# start of TEXT SEGMENT

One of the great things about working with my fellow XM Institute catalysts is how our exchange of ideas and experiences broadens our collective perspectives. And because so much of my work and research in XM focuses on the intersection of customers and employees, one of the topics that I’ve been exploring with my colleague Ben Granger is what’s happening in the world of employee experience (EX) management as those professionals seek to embrace a more consumer-like approach to designing and delivering experiences to employees. We’ve enjoyed the mutual learning so much that we’ve captured part of our conversations on adopting CX principles to propel EX management in a recent webinar and are going to share more of our thinking over a series of blog posts, starting with this one.
XM Institute research has found that while there is a clear desire among business executives to increase their focus on EX, it is also clear that there is very little formal alignment across HR and customer experience (CX) in most organizations. And quite frankly this needs to be addressed from both the CX and EX side. For EX leaders, in particular, coming together can provide an avenue for them to learn from their CX peers — who have been establishing CX management programs inside organizations — about what works and what doesn’t when it comes to experience management (XM).

# end of TEXT SEGMENT

* ACTIONS TO TAKE *
**A)** In the blog post on employee experience, which colleague has the author been exploring EX management with?
**B)** Return the rows from the line containing "Click the SCL" up to and including the line containing "[x=57, y=715]", reproduced without any changes.

# start of RECORDS SHOWN

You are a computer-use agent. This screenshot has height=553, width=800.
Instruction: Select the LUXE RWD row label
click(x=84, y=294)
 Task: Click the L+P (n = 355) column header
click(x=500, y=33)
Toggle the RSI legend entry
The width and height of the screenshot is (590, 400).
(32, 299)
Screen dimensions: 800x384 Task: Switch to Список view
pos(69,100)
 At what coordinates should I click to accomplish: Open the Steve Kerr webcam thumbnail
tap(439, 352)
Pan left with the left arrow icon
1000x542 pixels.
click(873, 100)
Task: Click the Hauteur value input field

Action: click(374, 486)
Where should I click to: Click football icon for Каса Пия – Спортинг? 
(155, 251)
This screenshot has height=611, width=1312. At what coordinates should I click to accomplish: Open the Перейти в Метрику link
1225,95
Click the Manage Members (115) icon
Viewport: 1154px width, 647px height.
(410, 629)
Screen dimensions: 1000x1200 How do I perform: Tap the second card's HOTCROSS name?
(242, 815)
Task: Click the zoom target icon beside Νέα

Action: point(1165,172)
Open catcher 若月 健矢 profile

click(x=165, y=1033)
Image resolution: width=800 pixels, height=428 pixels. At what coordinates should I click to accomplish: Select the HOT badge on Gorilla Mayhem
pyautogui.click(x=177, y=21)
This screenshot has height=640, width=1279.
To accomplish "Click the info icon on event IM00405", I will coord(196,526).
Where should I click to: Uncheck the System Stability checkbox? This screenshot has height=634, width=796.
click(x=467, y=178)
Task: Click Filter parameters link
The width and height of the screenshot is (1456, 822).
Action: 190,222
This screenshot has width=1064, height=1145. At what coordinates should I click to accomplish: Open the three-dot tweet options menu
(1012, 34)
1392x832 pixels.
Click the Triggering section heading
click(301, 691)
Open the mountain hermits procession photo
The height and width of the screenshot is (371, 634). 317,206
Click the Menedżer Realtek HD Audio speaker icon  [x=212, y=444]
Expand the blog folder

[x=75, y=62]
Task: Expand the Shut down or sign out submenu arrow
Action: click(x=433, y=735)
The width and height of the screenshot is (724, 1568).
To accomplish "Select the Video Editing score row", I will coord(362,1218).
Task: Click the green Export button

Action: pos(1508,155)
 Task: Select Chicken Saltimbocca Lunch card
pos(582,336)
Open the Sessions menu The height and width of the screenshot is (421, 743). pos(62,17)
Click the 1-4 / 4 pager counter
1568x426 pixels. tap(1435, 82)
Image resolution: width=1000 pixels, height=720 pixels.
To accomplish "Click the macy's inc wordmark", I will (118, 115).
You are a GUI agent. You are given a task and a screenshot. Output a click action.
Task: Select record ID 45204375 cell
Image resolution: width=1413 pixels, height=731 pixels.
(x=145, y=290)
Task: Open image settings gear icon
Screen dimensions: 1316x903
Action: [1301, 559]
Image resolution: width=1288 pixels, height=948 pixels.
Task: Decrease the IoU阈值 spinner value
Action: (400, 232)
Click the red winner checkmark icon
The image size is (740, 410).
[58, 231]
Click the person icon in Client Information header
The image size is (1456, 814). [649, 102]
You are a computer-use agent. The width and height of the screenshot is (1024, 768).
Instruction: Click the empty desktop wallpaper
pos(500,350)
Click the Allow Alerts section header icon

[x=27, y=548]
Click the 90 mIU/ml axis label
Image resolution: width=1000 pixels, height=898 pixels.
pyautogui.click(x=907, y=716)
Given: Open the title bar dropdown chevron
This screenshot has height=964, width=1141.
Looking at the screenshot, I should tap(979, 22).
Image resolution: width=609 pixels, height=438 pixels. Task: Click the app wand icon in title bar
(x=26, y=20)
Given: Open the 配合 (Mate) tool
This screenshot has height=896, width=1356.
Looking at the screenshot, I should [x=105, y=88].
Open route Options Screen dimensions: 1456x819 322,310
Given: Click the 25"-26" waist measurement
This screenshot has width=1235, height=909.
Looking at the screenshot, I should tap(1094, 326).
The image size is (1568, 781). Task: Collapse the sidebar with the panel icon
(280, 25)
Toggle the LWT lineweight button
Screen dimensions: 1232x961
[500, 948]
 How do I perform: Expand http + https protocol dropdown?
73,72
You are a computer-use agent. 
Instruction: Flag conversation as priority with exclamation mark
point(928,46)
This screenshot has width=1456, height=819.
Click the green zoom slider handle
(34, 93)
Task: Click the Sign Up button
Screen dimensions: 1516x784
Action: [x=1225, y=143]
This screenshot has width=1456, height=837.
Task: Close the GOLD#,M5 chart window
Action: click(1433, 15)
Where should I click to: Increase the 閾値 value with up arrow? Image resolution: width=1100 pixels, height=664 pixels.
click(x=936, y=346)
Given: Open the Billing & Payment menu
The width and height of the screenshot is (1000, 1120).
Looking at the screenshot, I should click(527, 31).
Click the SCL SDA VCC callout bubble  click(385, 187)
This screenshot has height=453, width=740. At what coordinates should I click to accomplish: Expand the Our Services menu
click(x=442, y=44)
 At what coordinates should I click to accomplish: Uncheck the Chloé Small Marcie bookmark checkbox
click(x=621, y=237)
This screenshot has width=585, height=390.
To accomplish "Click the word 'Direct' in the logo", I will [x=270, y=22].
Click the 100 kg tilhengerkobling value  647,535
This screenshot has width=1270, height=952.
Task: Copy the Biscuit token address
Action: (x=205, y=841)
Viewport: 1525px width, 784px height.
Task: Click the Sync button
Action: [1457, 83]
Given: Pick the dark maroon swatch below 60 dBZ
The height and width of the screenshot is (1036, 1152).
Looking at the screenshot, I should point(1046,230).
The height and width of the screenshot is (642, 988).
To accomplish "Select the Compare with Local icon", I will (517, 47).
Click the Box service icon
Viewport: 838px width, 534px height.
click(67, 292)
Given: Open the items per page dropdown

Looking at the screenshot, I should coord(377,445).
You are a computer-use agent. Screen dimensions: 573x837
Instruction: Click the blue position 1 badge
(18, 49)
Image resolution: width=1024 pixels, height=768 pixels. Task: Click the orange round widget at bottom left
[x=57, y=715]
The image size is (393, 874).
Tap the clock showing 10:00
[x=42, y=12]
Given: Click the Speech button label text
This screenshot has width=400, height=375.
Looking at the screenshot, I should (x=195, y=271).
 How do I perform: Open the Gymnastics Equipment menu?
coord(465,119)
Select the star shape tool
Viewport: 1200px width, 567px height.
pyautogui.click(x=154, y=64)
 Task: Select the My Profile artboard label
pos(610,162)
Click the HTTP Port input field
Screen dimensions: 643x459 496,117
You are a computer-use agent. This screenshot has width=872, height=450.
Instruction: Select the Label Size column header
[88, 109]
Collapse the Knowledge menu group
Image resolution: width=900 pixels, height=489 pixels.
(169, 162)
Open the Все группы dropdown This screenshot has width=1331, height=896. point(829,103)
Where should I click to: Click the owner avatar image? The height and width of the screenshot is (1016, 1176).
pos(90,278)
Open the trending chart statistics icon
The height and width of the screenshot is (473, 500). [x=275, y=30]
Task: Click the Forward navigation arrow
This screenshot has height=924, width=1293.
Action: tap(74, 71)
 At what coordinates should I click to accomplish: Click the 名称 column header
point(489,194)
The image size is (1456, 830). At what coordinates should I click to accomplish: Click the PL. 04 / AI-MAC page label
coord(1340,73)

# end of RECORDS SHOWN

* EXERCISE ANSWERS *
**A)** Ben Granger

**B)**
Click the SCL SDA VCC callout bubble  click(385, 187)
This screenshot has height=453, width=740. At what coordinates should I click to accomplish: Expand the Our Services menu
click(x=442, y=44)
 At what coordinates should I click to accomplish: Uncheck the Chloé Small Marcie bookmark checkbox
click(x=621, y=237)
This screenshot has width=585, height=390.
To accomplish "Click the word 'Direct' in the logo", I will [x=270, y=22].
Click the 100 kg tilhengerkobling value  647,535
This screenshot has width=1270, height=952.
Task: Copy the Biscuit token address
Action: (x=205, y=841)
Viewport: 1525px width, 784px height.
Task: Click the Sync button
Action: [1457, 83]
Given: Pick the dark maroon swatch below 60 dBZ
The height and width of the screenshot is (1036, 1152).
Looking at the screenshot, I should point(1046,230).
The height and width of the screenshot is (642, 988).
To accomplish "Select the Compare with Local icon", I will (517, 47).
Click the Box service icon
Viewport: 838px width, 534px height.
click(67, 292)
Given: Open the items per page dropdown

Looking at the screenshot, I should coord(377,445).
You are a computer-use agent. Screen dimensions: 573x837
Instruction: Click the blue position 1 badge
(18, 49)
Image resolution: width=1024 pixels, height=768 pixels. Task: Click the orange round widget at bottom left
[x=57, y=715]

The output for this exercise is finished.